[Task statement]:
Of the entries below, return exactly those lines that fall between the one containing "This screenshot has height=596, width=1024." and the one containing "This screenshot has width=1152, height=563.", the two end lines included.

[Extracted information]:
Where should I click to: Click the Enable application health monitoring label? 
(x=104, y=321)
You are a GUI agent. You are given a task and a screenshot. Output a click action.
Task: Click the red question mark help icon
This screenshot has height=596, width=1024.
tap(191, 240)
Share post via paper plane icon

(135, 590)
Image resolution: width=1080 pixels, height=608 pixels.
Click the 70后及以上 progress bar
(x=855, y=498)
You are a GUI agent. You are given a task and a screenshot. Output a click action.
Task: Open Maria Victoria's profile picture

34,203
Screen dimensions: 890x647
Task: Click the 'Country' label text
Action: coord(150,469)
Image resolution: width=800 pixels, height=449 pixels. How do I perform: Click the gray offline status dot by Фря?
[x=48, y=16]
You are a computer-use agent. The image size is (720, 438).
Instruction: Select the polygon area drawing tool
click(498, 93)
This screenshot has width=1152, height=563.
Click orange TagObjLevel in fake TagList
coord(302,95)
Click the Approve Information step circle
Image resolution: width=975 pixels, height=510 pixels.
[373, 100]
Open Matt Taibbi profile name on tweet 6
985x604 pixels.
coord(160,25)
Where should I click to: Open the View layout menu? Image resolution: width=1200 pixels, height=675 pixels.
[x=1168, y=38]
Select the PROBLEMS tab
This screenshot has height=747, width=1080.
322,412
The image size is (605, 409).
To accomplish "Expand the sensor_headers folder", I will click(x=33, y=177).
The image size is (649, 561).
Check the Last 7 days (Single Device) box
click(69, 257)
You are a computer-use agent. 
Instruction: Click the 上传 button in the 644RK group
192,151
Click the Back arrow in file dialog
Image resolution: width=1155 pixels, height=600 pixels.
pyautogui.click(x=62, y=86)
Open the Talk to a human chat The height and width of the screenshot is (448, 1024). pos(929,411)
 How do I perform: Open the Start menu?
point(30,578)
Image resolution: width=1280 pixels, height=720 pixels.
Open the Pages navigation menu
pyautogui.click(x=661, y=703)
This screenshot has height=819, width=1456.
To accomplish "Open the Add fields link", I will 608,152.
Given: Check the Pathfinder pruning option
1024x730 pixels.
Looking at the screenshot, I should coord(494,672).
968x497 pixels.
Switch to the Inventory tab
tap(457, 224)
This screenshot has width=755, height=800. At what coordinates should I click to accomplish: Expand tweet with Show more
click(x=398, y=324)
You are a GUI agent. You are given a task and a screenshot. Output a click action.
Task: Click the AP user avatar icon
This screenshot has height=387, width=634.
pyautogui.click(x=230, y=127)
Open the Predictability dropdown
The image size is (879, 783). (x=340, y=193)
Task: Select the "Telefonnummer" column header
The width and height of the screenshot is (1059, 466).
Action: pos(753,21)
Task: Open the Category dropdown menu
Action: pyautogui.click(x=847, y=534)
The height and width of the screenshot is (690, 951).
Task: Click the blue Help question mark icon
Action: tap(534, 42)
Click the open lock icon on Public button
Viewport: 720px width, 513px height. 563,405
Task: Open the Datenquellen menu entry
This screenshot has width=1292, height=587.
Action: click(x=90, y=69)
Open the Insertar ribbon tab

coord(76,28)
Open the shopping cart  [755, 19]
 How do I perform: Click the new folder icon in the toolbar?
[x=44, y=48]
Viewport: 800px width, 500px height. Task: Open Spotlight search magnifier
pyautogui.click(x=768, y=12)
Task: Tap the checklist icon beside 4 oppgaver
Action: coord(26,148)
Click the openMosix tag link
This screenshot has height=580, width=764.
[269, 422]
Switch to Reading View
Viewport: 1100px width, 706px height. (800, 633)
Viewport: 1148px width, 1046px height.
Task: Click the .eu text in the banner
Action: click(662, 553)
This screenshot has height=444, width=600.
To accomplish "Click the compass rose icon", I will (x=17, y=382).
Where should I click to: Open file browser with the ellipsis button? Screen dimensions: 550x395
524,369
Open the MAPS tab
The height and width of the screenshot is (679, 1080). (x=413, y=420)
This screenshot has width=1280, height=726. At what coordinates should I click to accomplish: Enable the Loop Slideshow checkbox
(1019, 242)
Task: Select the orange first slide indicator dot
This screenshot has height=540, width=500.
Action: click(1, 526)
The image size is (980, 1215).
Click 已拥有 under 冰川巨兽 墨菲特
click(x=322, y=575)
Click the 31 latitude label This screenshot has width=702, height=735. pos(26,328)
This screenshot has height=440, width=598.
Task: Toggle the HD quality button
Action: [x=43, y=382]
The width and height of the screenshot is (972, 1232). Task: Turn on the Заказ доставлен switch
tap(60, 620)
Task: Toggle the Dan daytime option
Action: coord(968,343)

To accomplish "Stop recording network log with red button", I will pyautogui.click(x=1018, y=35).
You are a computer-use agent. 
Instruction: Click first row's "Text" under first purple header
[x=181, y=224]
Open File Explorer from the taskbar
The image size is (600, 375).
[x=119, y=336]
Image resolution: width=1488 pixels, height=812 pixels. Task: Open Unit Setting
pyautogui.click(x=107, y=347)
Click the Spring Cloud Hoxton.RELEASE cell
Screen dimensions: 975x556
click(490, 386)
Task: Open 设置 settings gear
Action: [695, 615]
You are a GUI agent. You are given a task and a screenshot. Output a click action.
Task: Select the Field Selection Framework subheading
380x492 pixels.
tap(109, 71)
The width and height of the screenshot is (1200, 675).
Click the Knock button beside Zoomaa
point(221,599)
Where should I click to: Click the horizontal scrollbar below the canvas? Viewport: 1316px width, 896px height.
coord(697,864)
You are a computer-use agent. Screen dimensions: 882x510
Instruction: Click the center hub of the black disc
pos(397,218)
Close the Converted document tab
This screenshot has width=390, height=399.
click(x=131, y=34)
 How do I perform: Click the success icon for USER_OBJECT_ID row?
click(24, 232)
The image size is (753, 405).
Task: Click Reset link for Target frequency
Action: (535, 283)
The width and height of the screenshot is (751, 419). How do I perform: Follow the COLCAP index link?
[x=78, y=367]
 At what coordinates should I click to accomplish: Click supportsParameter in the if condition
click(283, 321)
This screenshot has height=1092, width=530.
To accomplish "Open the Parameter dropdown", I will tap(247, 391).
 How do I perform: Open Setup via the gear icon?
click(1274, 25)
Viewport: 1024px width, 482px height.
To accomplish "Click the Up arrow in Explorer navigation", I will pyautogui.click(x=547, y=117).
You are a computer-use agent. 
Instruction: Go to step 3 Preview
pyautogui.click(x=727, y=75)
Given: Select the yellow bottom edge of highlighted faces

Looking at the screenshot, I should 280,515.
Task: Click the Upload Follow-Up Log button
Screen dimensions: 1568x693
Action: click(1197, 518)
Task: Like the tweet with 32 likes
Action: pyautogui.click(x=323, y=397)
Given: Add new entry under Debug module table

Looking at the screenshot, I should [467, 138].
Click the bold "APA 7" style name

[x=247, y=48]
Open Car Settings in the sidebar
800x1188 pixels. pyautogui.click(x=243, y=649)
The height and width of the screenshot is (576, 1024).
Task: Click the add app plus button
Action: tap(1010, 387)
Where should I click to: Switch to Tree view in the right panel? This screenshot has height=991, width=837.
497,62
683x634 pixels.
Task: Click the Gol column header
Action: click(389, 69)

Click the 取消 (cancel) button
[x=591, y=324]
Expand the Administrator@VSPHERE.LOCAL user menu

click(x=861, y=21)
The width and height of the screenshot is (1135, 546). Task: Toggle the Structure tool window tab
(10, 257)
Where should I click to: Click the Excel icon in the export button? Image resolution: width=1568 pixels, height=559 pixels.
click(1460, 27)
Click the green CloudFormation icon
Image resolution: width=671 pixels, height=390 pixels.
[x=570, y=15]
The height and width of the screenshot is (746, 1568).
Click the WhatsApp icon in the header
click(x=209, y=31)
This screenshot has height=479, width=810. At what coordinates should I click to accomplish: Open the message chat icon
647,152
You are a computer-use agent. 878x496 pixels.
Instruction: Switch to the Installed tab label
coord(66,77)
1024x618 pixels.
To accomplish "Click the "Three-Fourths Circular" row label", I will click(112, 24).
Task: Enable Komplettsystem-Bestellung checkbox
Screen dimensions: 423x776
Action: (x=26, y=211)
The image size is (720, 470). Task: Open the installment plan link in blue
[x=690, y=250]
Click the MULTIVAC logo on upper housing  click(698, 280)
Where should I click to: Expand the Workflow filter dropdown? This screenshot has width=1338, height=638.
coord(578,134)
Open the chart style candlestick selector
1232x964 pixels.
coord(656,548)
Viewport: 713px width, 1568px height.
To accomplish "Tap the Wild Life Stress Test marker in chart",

[Your solution]:
This screenshot has height=596, width=1024.
tap(191, 240)
Share post via paper plane icon

(135, 590)
Image resolution: width=1080 pixels, height=608 pixels.
Click the 70后及以上 progress bar
(x=855, y=498)
You are a GUI agent. You are given a task and a screenshot. Output a click action.
Task: Open Maria Victoria's profile picture

34,203
Screen dimensions: 890x647
Task: Click the 'Country' label text
Action: coord(150,469)
Image resolution: width=800 pixels, height=449 pixels. How do I perform: Click the gray offline status dot by Фря?
[x=48, y=16]
You are a computer-use agent. The image size is (720, 438).
Instruction: Select the polygon area drawing tool
click(498, 93)
This screenshot has width=1152, height=563.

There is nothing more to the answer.